A binomial test is used to determine whether a given population deviates from a know probability. Say determining whether a coin is fair by seeing if the number of heads in 50%. In your case you have no known probability but want to see if tallness is significantly more common in one group than another group. For this the two recommended tests are the Chi-squared test and theFisher’s exact test. In general the Fisher’s exact test is better, but the Chi squared test is easier to calculate if you have a large sample size. Here is anonline calculator for both tests
ETA: These tests conditioned on the number of cases in each of the two categories, so even if you are biased for Virginians or for Tall people (say your survey comes from a big and tall store in Richmnond) the test will work, provided you aren’t biased for tall (or short) Virginians
We’re skewed, but we’re not sure if we’re biased. We’re definitely biased for Virginians, but we don’t know about tall people. The bar is set pretty high. Only about 1% of people are “tall” by our metric. Is that a problem?
Cerberus - While we’re examining a self-selected group of Americans, we’re only interested in survey respondents. We don’t care about everybody else. We don’t care if Virginians are tall, just if our survey respondents are (and thus, will be) tall Virginians. So in that sense, I think we’re actually sampling 100% of the defined population. Right?
Let’s say you define some cut-off height as tall or not tall. This could be the mean height of some larger population from which the Virginians (Vs) were selected. From the V sample, count how many are tall based on your pre-defined tall definition. You can then calculate the probability that the observed number of tall Vs is as large as it is under the null hypothesis that the Vs are no different (or no shorter for a one-way test) than the general population. This p-value can be calculated using the binomial distribution. Then you can either reject or not reject the null hypothesis based on the p-value (reject if p-value is smaller than your significance level, etc.). That’s one way to do it.
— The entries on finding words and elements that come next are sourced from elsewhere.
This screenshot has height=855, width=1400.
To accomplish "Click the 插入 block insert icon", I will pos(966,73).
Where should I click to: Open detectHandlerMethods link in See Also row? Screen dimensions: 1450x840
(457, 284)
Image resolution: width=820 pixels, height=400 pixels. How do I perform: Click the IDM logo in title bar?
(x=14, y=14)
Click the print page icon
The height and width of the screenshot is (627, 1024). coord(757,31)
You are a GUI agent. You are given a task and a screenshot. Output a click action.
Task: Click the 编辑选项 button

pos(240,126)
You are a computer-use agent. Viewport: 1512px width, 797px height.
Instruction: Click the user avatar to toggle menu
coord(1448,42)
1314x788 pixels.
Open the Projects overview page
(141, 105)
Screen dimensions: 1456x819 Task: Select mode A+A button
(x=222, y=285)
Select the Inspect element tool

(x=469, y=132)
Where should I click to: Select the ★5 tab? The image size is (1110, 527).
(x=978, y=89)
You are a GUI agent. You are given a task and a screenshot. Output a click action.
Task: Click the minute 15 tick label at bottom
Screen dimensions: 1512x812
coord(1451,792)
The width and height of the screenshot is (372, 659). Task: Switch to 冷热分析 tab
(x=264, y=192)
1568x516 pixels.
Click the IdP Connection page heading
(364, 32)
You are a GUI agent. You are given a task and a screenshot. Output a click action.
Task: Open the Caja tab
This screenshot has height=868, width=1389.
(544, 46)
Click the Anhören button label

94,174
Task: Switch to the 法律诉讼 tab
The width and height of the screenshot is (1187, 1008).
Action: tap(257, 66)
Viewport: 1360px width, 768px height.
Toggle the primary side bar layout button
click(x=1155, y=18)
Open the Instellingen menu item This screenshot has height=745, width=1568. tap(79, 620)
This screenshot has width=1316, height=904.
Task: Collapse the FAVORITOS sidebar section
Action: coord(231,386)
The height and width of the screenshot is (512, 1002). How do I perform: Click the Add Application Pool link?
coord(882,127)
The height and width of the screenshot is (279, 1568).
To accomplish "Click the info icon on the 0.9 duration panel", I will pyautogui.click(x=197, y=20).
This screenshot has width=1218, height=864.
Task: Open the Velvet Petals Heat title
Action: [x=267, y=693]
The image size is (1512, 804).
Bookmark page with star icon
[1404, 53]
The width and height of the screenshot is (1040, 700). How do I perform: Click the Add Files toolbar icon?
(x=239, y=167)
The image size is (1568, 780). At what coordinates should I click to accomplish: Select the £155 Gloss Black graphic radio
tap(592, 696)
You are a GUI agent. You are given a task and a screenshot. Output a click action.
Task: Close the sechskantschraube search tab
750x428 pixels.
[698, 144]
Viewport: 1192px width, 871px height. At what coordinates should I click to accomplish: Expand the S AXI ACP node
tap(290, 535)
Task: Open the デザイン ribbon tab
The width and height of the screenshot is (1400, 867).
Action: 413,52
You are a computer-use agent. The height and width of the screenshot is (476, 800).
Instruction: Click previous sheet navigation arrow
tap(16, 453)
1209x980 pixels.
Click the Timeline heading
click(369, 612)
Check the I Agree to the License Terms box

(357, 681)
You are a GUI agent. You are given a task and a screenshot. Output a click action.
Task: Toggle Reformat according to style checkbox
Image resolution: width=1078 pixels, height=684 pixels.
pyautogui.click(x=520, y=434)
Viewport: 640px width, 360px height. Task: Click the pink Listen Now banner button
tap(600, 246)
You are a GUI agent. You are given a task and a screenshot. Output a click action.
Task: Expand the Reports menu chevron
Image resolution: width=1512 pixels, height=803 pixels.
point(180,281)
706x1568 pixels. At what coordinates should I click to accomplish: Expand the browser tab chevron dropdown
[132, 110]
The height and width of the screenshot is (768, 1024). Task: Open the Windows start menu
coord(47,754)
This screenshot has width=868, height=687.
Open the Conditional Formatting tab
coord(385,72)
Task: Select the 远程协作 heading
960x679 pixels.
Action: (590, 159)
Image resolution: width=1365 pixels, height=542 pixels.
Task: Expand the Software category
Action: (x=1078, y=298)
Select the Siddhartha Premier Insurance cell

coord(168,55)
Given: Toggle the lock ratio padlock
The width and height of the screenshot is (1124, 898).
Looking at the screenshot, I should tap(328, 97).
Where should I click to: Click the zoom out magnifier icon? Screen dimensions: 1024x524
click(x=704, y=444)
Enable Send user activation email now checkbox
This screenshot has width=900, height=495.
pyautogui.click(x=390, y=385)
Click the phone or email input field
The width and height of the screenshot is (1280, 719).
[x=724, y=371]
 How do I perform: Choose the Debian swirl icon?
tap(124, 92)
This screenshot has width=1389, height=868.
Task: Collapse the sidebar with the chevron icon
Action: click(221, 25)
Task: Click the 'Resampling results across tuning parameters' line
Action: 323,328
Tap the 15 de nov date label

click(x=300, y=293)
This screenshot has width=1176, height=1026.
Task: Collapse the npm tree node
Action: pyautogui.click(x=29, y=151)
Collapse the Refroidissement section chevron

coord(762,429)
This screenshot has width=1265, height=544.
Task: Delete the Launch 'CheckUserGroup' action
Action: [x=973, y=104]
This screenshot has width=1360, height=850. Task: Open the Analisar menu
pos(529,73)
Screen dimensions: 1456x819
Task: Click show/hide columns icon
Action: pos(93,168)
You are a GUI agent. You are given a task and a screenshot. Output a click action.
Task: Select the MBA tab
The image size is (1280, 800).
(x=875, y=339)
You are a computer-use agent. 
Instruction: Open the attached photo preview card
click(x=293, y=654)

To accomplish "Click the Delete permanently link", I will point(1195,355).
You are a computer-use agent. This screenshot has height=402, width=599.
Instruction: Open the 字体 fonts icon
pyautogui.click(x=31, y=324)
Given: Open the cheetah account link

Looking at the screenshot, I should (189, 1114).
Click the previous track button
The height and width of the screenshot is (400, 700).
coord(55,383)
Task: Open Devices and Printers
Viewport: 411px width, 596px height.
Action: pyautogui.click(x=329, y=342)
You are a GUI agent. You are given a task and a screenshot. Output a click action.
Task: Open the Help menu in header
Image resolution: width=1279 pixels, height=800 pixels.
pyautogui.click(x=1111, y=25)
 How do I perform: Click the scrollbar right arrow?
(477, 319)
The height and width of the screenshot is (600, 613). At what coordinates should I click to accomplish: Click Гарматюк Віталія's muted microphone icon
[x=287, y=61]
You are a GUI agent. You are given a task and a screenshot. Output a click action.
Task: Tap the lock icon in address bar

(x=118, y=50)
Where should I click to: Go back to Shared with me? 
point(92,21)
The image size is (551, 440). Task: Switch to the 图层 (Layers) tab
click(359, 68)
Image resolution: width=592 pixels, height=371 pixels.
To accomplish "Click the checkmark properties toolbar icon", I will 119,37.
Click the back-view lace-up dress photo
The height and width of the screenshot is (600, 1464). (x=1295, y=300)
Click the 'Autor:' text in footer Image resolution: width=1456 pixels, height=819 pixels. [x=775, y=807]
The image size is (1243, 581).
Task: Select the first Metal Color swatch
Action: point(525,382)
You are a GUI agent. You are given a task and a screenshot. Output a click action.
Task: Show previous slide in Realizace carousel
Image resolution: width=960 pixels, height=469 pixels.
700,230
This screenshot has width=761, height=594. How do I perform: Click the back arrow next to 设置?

None of this should be a problem from a theoretical point of view. Although with only 1% of cases being tall, you will need to either have a large sample size or a very large effect in order to detect a difference.
In general if you have N total samples, and p < 50% are Tall and q < 50% are non-Virginian, then the size of the effect you are able to detect will be more or less proportional to pqN.
This would require assuming that your estimate for that percentage in the Null population was exactly correct. Since you are likely estimating it from the finite set of non-V in your sample, it will not be completely accurate, and you need to take this extra variability into account in your test. To do it right you really need to use either the Chi-squared of Fisher test.
No. The original question was about the relationship of two populations: Tall People and Virginians. The leap you want to take is to address the question with a sample.
Random samples allow for the incorporation of sampling variation, non-random
sampling does not.
You can certainly address the issue in terms of the single sample used, but the answer only applies to that sample.